John, maybe like Dustin Sullivan, wonders if those who bring embedded systems are ready
It's the weekend, and 'War Games' is on some crummy channel on Surf-o-Vision. What looks more young and immature, Matthew Broderick or those stunningly ancient computer graphics?
I thinking over Dustin Sullivan's blog and my earlier blog and my current experiences with embedded computers. Many embedded systems are written, poorly, in cryptic C. Emphasis is on out-to-market fast, and secure comes later.
In other worlds, I'm looking at Mac OS 7.x and Win 9x, both full of security assumptions that hackers could drive a truck through.
I bought a new wireless router. It keeps usage down because it drops connections. I installed the new firmware. Nope, half the functionality that the Internet verifies doesn't work, still doesn't. I can't even reload my config file, so I decide to explore it.
Oh my, it's an embedded linux, so half of the config file is viewable via strings or edit.com or even notepad. There's my carefully managed admin password, in plaintext. Later, there's my huge PSK, the one that keeps the wolves at bay, thanks to the wonders of WPA. Ok, Seth Fogie, stop laughing. (He knows more about wireless security than most. Read his articles on WEP if you have any doubts that that system is worthless.)

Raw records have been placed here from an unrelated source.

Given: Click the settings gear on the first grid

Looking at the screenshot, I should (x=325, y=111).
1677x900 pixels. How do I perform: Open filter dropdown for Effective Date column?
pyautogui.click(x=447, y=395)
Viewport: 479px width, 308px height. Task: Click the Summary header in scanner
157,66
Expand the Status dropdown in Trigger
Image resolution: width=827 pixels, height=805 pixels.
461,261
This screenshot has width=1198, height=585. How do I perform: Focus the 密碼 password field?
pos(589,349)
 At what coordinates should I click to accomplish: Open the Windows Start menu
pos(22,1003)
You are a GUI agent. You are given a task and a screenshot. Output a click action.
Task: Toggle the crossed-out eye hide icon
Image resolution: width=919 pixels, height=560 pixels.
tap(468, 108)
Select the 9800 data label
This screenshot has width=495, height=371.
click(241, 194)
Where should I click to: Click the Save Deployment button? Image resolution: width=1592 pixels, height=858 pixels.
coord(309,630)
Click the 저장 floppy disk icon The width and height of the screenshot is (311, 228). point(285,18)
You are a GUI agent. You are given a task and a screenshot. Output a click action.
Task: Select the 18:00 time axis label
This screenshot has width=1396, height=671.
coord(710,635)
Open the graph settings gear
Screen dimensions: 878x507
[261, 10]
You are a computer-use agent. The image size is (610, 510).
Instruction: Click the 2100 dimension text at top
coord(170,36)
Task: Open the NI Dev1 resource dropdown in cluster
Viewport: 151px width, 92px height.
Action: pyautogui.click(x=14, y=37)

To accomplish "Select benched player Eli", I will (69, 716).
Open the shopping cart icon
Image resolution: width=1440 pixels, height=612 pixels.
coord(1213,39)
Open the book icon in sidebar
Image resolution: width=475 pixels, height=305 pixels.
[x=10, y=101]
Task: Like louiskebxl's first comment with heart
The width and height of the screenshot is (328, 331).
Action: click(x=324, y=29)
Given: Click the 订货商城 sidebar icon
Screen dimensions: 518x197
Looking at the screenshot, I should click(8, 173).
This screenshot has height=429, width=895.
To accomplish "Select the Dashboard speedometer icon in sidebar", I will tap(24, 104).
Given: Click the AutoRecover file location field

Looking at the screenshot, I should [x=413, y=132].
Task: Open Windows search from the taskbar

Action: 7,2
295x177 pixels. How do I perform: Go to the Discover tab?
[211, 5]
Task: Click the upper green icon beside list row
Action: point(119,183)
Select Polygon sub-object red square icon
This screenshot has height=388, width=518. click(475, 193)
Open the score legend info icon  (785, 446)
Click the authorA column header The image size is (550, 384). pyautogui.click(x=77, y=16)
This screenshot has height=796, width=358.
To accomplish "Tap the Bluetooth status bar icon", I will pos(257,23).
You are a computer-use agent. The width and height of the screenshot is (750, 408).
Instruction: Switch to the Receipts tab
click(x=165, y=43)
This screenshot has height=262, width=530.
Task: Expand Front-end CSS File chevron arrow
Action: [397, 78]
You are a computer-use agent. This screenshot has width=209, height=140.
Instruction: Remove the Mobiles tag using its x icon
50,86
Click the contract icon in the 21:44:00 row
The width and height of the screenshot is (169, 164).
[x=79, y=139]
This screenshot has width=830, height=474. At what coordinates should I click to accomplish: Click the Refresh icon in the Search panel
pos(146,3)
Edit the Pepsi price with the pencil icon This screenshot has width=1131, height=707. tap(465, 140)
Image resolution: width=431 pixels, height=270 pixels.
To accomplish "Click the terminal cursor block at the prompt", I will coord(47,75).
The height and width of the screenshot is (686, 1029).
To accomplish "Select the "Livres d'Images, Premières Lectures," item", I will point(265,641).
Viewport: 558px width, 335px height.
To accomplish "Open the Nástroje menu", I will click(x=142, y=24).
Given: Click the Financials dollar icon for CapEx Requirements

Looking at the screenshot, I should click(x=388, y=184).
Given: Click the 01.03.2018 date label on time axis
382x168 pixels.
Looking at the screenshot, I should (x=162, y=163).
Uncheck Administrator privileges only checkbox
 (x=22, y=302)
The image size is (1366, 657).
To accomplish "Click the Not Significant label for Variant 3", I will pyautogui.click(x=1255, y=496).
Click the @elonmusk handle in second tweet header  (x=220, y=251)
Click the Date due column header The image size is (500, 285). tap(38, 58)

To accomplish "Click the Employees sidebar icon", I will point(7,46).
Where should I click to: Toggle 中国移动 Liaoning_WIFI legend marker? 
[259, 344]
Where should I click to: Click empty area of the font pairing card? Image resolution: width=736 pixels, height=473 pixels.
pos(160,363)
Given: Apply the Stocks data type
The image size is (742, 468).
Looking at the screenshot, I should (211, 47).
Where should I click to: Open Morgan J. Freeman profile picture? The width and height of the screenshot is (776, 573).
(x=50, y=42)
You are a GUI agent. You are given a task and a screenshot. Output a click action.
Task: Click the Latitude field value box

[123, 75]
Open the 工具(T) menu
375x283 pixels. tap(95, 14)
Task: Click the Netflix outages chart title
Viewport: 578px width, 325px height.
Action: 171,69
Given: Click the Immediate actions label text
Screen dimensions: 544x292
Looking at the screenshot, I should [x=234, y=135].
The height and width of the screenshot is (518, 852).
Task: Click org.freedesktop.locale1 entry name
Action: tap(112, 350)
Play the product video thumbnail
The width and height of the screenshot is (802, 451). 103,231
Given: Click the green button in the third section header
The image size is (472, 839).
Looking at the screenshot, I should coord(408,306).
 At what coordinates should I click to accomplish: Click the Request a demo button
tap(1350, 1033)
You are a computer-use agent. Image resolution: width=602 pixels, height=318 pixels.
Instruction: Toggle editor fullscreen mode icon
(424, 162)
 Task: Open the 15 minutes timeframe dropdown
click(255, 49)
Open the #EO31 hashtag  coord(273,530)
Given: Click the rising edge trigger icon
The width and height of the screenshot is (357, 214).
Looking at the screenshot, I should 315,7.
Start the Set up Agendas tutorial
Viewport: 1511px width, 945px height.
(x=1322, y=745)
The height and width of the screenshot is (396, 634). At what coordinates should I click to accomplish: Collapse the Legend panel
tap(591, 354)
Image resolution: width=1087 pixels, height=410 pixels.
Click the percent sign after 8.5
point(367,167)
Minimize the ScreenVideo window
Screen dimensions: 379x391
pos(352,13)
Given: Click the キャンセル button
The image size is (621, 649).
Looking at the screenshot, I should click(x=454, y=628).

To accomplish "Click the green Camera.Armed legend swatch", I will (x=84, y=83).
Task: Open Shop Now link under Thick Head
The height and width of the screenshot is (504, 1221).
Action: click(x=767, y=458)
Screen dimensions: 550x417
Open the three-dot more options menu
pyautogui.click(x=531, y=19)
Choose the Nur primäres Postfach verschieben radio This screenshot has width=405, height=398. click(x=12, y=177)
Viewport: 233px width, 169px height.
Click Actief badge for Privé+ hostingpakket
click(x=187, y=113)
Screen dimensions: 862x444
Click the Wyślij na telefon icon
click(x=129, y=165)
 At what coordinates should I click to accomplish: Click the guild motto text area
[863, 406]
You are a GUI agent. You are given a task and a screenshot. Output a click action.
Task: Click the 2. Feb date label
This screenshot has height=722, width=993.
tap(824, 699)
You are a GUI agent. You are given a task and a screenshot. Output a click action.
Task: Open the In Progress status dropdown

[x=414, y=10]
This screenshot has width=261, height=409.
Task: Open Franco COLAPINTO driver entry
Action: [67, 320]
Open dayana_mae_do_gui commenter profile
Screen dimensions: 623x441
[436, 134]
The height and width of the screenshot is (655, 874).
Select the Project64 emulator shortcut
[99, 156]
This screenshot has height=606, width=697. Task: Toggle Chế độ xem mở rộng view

My point? The conf file has a static file name. Any bit o' toxic web trickery that gets that file gets the winner on my LAN. So you go to WPA, choose a massive PSK, and it's all unraveled by Skippy the Wonder Engineer, pressured to get the device on the market in 'good-enough' shape. How's that gonna work when my ECU firmware updates come to my car in real time?
Security is more than raw technology. It's a way of thinking. Sure, this modem and so many other embedded devices have all the right security buzz words. But actual secure handling of user input, of core config files, etc? Nah, that's waiting for the first Internet-borne virus strike.
Maybe we'll learn from past mistakes. Doubt it.